En la ciudad, aunque a ratos no parezca, sigue existiendo la libertad de elección. Es fácil encontrar políticas inclusivas junto a los que deciden autoexcluirse, y por eso resulta más palpable la dichosa y promulgada independencia que tantos aclaman.
Resulta difícil levantarse una mañana y decir que ese día usted se comportará como el español David Nebreda. Pensarse como artista que decide bajar a un profundo abismo en el que encontrará la capacidad para expresar de manera creativa lo más oscuro de su ser. Entonces, ante un espejo, ensaya una y otra vez cómo enfocará su cámara fotográfica para hacer el autorretrato de su rostro cubierto de heces.
Como un artista necesita estar constantemente explorando, y su medio de expresión es el cuerpo, decide también practicar con su sangre, propinarse unas quemaduras, varias flagelaciones y una que otra amputación. Pero ignoremos su esquizofrenia paranoide no medicada y entendamos que decidió vivir en un apartamento donde no tiene contacto con persona alguna y que acaso alguien conocerá su residencia en Madrid. La fotografía es su forma de estar en contacto con el mundo y su forma de sobrellevar su estado metal, generando terror y asco entre muchos. Pero el que quiera ver que vea, y sino pues mueva la cabeza.

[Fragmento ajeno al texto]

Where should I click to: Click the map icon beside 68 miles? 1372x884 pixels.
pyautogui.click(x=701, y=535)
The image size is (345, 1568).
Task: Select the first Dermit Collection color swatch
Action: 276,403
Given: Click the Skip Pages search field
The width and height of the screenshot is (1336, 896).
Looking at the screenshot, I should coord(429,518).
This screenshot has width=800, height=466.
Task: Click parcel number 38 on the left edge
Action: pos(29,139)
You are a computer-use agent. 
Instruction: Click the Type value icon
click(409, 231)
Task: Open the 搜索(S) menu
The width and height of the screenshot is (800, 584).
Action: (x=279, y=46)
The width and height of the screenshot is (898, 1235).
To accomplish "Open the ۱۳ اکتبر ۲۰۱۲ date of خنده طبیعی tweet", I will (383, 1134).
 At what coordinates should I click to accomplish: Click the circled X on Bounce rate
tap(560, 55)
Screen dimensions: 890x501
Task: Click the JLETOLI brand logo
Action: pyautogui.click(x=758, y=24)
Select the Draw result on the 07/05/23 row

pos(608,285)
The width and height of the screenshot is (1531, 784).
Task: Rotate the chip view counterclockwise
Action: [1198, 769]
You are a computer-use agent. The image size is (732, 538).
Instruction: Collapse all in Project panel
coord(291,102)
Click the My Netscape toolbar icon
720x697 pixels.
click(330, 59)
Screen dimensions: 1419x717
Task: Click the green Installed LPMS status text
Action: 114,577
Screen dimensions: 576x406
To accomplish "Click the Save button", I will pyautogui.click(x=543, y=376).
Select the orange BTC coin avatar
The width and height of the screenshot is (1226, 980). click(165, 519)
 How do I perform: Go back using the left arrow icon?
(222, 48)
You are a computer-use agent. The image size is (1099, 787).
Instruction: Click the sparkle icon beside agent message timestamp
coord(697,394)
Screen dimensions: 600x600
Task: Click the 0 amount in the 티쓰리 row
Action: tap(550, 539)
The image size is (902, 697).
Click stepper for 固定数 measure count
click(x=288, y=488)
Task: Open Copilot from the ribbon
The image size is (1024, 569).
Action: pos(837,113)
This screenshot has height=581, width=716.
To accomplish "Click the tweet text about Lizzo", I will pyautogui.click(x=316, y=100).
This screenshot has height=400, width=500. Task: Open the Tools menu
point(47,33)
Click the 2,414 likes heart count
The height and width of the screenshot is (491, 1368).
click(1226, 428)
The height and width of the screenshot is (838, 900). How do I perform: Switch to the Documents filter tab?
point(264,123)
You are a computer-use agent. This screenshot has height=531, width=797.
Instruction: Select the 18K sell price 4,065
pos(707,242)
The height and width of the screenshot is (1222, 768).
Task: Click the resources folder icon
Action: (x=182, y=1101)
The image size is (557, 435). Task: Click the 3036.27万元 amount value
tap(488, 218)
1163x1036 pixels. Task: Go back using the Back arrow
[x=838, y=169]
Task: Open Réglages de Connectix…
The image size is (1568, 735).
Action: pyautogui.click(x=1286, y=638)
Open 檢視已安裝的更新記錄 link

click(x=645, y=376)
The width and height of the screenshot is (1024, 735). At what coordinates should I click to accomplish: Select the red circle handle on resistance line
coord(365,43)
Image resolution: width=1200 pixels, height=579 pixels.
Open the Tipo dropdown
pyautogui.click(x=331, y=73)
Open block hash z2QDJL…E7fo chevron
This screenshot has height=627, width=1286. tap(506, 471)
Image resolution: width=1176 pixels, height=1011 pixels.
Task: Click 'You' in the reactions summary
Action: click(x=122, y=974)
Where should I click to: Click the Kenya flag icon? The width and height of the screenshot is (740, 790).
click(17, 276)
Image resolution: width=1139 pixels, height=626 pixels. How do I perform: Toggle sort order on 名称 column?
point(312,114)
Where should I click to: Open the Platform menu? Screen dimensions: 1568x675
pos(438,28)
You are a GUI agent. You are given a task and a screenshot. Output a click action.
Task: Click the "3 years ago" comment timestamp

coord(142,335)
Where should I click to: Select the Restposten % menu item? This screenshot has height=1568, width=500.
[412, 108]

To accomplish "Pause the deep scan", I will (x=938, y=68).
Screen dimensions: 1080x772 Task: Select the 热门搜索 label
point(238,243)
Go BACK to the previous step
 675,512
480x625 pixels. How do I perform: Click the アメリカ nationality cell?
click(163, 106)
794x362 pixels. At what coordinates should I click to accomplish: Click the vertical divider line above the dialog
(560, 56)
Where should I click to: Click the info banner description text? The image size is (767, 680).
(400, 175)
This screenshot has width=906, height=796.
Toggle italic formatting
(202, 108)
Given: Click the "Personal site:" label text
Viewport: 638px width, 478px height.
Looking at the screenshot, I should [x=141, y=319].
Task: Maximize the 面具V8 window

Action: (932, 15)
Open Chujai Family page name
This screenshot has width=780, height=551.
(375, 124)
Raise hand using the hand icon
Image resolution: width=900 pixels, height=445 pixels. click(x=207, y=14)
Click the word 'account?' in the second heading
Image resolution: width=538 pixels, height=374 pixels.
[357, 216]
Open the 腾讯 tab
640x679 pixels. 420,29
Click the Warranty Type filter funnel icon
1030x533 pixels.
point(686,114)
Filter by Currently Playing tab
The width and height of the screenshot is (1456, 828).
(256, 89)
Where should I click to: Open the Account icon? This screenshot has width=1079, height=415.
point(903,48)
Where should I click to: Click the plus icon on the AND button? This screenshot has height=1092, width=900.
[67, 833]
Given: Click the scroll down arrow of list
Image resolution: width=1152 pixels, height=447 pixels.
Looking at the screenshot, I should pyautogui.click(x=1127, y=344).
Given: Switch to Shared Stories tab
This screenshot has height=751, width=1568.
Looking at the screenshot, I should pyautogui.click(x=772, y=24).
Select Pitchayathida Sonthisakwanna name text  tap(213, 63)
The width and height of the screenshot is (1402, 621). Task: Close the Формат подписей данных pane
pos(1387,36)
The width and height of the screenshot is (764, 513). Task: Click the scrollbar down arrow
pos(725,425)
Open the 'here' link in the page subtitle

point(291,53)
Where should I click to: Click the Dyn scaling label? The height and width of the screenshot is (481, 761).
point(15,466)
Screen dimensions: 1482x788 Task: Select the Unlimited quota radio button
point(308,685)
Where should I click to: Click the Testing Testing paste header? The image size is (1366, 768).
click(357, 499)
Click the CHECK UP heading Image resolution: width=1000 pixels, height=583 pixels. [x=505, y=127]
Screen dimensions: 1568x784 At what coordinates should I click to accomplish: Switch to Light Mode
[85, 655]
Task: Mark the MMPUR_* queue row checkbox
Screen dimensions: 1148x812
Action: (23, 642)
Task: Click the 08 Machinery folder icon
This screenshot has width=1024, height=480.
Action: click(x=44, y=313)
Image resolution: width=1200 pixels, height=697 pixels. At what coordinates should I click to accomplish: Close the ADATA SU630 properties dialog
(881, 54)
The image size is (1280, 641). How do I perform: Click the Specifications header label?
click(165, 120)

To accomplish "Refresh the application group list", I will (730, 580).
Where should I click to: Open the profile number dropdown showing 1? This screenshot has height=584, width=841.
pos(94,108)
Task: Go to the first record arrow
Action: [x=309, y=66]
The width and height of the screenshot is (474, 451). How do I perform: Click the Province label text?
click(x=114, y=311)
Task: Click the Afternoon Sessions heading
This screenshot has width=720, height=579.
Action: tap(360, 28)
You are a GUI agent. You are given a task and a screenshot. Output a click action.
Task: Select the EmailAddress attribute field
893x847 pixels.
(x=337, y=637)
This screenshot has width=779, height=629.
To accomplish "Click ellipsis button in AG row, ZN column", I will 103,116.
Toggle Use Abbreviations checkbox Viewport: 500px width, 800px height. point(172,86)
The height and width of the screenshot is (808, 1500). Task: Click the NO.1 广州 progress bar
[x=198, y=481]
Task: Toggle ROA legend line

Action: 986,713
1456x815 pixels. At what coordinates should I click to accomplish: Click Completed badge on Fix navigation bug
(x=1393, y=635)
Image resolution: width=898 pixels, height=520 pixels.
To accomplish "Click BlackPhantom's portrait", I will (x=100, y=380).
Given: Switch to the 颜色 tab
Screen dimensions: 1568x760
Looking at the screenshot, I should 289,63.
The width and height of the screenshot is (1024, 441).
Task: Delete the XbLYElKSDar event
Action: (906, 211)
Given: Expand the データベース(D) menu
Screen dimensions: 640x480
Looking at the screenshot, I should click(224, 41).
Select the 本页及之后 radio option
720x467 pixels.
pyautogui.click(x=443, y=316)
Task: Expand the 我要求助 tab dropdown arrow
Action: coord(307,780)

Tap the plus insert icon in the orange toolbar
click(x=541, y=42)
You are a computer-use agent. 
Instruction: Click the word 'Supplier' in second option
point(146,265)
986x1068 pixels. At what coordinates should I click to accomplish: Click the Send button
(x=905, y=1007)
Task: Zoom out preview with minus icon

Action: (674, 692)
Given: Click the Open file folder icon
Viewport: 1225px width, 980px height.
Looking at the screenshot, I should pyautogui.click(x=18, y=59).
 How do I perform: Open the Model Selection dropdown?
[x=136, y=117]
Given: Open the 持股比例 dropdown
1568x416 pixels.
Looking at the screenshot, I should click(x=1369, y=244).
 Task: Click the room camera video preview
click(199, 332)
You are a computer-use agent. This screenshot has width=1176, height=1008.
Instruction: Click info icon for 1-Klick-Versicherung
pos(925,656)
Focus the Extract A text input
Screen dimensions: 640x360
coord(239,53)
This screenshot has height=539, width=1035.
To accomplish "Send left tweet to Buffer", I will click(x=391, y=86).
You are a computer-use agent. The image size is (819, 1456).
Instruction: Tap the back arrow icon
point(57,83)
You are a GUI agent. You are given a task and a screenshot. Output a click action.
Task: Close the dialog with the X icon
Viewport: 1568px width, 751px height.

CARACTERIZARSE CON ALGO NOS HA HECHO TAN FRÁGILES QUE ES FÁCIL DISENTIR CON TODO Y CON NADA. SI UN DÍA SE ESTÁ DE CUALQUIER LADO, SEGURAMENTE MIRARÁN (Y MIRAN) CON SIGILO; Y SI MAÑANA NO ES MÁS QUE EL RECUERDO DE UNA MOLESTA ABSTRACCIÓN, ALGUNOS SENTIRÁN EL VACÍO, PERO SEGURO ESO PASA RÁPIDO.
Mientras tanto en Medellín, y un gran etcétera, a quienes viven en la calle se les conoce como indigentes, un título que se nos hace mal nombrado y lleno prejuicio, en algunas ocasiones. Los hay quienes se encontraron con el asfalto desde pequeños y quienes lo eligieron después de adultos; están también los que ni nacieron allí ni lo eligieron, solo que no tienen más.
No es menos peculiar esta historia. En los altos de San Cristóbal hubo un indigente que decidió apropiarse de un terreno desperdiciado. Para evitar que le perturbaran (a ellos también les puede molestar el contacto social aunque la calle sea su vida) decidió ir construyendo con los días un cerco inexpugnable. A su alrededor fue ubicando la mierda (propia, eso sí) que haría segura su estadía y que evitaría la presencia de la policía, de los vecinos, de cualquier molestia. Por obvias razones, y pese al cerco pestilente que levantó, de allí lo sacaron más tarde que temprano para llevarlo donde fuera, pero lejos.
Desde allí es precisamente de donde sentimos que vienen tanto las ideas como las complejas tergiversaciones, de las decisiones. Caracterizarse con algo nos ha hecho tan frágiles que es fácil disentir con todo y con nada. Si un día se está de cualquier lado, seguramente mirarán (y miran) con sigilo; y si mañana no es más que el recuerdo de una molesta abstracción, algunos sentirán el vacío, pero seguro eso pasa rápido. Vivir al margen tiene sus beneficios, pero sobre todo riesgos y escasos espaldarazos.